文本选段 —
━━━━━━

Benny has a spacious farm land to irrigate. The farm land is a rectangle, and is divided into a lot of samll squares. Water pipes are placed in these squares. Different square has a different type of pipe. There are 11 types of pipes, which is marked from A to K, as Figure 1 shows.
Benny has a map of his farm, which is an array of marks denoting the distribution of water pipes over the whole farm. For example, if he has a map
ADC
FJK
IHE
then the water pipes are distributed like
Several wellsprings are found in the center of some squares, so water can flow along the pipes from one square to another. If water flow crosses one square, the whole farm land in this square is irrigated and will have a good harvest in autumn.
Now Benny wants to know at least how many wellsprings should be found to have the whole farm land irrigated. Can you help him?
Note: In the above example, at least 3 wellsprings are needed, as those red points in Figure 2 show.
There are several test cases! In each test case, the first line contains 2 integers M and N, then M lines follow. In each of these lines, there are N characters, in the range of ‘A’ to ‘K’, denoting the type of water pipe over the corresponding square. A negative M or N denotes the end of input, else you can assume 1 <= M, N <= 50.
For each test case, output in one line the least number of wellsprings needed.

━━━━━━

练习要求 —
1. 农田灌溉题目中的示例地图由哪几串字母组成？请全部列出。
2. 根据农田灌溉题目，示例地图至少需要几个水源？
3. 请从农田灌溉题目的最后一句之后接着往下写。
这些数据行是另一份独立的材料，与农田灌溉题目没有关系。

数据条目 —
━━━━━━

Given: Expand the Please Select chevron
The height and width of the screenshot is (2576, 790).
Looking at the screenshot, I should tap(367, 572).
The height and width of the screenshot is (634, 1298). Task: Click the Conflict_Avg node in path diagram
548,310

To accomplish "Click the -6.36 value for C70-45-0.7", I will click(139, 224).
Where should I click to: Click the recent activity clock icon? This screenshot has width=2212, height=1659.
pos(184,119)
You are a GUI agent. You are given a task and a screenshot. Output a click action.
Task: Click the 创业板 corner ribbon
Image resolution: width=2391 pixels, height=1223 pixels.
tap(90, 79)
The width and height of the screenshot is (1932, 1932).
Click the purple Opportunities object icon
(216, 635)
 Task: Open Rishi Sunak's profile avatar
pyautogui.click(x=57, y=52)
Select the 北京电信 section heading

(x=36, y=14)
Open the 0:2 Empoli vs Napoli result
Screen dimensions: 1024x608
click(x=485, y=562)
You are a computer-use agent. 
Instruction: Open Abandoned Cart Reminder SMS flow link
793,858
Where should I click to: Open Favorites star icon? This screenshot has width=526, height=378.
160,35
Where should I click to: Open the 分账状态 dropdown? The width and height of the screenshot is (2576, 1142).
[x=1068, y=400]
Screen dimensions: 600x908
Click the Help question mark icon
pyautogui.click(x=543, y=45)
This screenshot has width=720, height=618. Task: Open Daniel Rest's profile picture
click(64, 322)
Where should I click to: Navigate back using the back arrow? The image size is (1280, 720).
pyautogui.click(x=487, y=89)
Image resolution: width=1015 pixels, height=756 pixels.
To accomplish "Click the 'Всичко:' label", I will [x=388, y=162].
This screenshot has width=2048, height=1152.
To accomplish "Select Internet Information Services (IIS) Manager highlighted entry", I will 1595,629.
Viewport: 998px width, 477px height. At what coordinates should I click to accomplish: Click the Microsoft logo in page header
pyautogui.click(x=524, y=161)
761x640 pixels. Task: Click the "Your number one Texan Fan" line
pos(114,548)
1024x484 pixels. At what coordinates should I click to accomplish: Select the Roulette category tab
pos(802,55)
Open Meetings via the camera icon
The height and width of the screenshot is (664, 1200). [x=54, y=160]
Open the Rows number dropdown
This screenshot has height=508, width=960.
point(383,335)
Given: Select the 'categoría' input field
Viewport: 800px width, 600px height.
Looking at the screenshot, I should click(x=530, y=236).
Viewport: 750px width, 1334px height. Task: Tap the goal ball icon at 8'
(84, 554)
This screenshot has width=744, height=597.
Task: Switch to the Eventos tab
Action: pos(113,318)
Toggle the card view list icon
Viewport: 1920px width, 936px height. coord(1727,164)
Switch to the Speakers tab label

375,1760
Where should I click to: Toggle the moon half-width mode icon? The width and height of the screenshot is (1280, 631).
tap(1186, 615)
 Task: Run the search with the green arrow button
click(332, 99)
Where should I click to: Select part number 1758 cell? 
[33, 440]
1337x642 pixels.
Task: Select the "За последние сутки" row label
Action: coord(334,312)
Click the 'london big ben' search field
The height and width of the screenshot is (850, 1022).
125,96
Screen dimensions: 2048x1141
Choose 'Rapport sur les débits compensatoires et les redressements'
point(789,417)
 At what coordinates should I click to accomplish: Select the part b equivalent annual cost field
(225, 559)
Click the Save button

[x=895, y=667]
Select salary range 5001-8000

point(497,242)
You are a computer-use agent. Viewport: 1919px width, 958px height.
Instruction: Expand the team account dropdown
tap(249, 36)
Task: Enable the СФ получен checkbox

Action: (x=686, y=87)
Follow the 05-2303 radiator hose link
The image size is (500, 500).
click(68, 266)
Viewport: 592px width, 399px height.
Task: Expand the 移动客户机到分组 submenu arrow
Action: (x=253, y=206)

━━━━━━

参考答案 —
1. ADC、FJK、IHE

2. 至少需要3个水源。

3.
深度优先搜索,判断每一个节点与周围的节点是否连通。用一个vis数标记每一个节点是否被访问。每进行一次DFS结果就加1.直至最后vis中所有的值都为1
1、方向数组和枚举之间的关系一定要清楚,卡了好久
2、数组下标总是写错,不仔细
#include <iostream>
#include <cstdio>
#include <cstring>
//#define DEBUG
using namespace std;
enum Direction
{
DOWN = 0,
UP,
RIGHT,
LEFT
};
const int dirx[] = {1, -1, 0, 0};//x方向的数组
const int diry[] = {0, 0, 1, -1};//y方向的数组
//用4个点来表示每种水田的四个边是否有口
const int squares[12][4] = {
{1, 0, 0, 1},
{1, 1, 0, 0},
{0, 0, 1, 1},
{0, 1, 1, 0},
{1, 0, 1, 0},
{0 ,1, 0, 1},
{1, 1, 0, 1},
{1, 0, 1, 1},
{0, 1, 1, 1},
{1, 1, 1, 0},
{1, 1, 1, 1}
};
int ans;
int m, n;
int fram[55][55];
int vis[55][55];
bool isOk();//判断是否联通的函数
void Solve();
void Input();//输入函数
void Dfs(int, int);
void Print(int a, int b)//Debug用
{
printf(" A : %c, B : %c\n", a+'A', b+'A');
}
int main()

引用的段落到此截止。